Las aristas del aliado
Por esto, es comprensible la respuesta de gran parte del movimiento feminista frente a la figura del aliado. Con brillantes aportes como el de June Fernández en su famoso artículo El maltratador políticamente correcto, se demostró ya cómo el acceso a los hombres a posiciones igualitarias a veces opera camuflando las violencias sutiles (como la luz de gas) y haciendo que las relaciones de poder sean más difíciles de identificar. Y es que efectivamente, muchas veces la posición de aliado supone un pedestal que nos da más valor social y por lo tanto, se vuelve atractivo para hombres más centrados en ganar valor para sí mismos que en lo que generan en su entorno.
Así como hay interseccionalidad en el padecimiento de la opresión, hay interseccionalidad también en el ejercicio: cuando se suman más ejes, las relaciones de poder se vuelven más complejas. Cuando además de la relación de poder de género, estoy en posiciones de ventaja de clase (mayores ingresos, mayor tiempo libre), ventajas sociales (más fama, más capital cultural) o raciales (documentación, permiso laboral, sin marcas raciales), es fácil que para uno mismo las relaciones de poder que ejercemos sean difíciles de identificar. Pero eso no quiere decir que no las reproduzcamos, como hemos explicado en el capítulo sobre este tema de nuestro podcast Esas cosas del follar.
Con todo esto, ¿cómo no esperar que haya un escrutinio desconfiado por parte del movimiento feminista? Y en realidad, este escrutinio no tiene por qué ser malo, al revés, puede venir bien para tener un contra-relato, una presión crítica que nos ayude a ver con otra perspectiva lo que hacemos (o lo que no hacemos).
Ahora bien, existe también una tensión en la desconfianza. Hay quien vio en el horrible incidente de Lavapiés una muestra de que no hay que fiarse de los hombres cercanos a la lucha feminista. Esto lo entiendo como comentarios desde la rabia y el dolor. Y me parecen legítimos. Pero también me lo parecen aquellos comentarios de hombres que intentan distanciarse de este asesinato por resultarles incomprensible cualquier cercanía con un acto tan atroz. Aunque en este caso, el resultado de este distanciamiento es el de patologizar la violencia desde el capacitismo y la neuronorma (“estaba loco”), simplificar sus causas (“era malo”) o crear una alteridad marginada (“no todos somos así”) con la que podemos jugar al “si no lo veo no existe”.

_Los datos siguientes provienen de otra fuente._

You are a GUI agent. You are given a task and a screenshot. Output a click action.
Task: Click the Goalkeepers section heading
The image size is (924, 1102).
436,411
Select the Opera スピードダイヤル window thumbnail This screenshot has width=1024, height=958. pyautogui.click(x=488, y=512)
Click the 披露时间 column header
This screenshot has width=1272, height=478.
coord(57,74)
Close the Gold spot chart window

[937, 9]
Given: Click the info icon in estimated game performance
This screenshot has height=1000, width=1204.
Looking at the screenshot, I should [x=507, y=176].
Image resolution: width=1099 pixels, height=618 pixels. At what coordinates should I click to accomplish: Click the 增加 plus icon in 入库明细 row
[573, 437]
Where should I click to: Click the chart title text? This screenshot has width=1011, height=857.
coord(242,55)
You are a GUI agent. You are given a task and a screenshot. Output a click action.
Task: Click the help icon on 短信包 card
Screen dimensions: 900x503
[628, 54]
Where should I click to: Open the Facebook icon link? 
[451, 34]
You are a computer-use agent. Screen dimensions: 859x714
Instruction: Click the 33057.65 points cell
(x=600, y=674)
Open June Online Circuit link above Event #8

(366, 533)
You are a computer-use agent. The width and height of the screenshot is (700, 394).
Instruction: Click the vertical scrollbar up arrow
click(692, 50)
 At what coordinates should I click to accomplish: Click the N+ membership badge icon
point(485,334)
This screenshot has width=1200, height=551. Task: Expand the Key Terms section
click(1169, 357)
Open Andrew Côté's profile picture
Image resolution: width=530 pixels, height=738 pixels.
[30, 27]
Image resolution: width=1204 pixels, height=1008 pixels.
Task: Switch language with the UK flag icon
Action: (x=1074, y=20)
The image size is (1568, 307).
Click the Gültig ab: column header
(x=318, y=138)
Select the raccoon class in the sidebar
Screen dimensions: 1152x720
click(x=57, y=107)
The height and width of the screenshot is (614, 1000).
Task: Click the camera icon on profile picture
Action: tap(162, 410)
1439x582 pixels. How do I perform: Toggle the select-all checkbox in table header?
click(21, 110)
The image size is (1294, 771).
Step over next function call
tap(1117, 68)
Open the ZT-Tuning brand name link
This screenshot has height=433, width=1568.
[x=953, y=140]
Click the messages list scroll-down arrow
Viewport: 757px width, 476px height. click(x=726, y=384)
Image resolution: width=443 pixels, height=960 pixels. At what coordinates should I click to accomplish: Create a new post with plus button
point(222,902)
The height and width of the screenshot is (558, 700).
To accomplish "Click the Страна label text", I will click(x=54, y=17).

Quizás por esto muchos hombres guardamos silencio frente a casos de violencia como éste (salvo cuando toca defender que no todos somos así en redes sociales), porque no podemos aguantar la idea de estar más unidos al asesino que lo que nos gustaría.
No obstante, evitar ver este abismo (el que la violencia está ahí y que como hombres lo tenemos muy fácil para acceder a ella si así lo queremos) difumina la importancia de nuestro compromiso activo en no querer reproducir violencias y generar daño. Porque la opción está ahí, y es de ciegos negarlo. El silencio que guardamos los hombres frente a casos como este genera una distancia que es peligrosa: el silencio frente a los asesinatos presupone que no nos apela porque no somos como ellos, y con ello, separamos al hombre del monstruo. Pero también difumina la importancia del compromiso, de que el no ejercicio de la violencia es una elección, un ejercicio. El silencio no nos hace cómplices, pero sí nos ciega. Nos impide ver que no es una decisión, que ya estamos implicados en esa violencia y que es hablar, escuchar y aprender lo que marca la diferencia.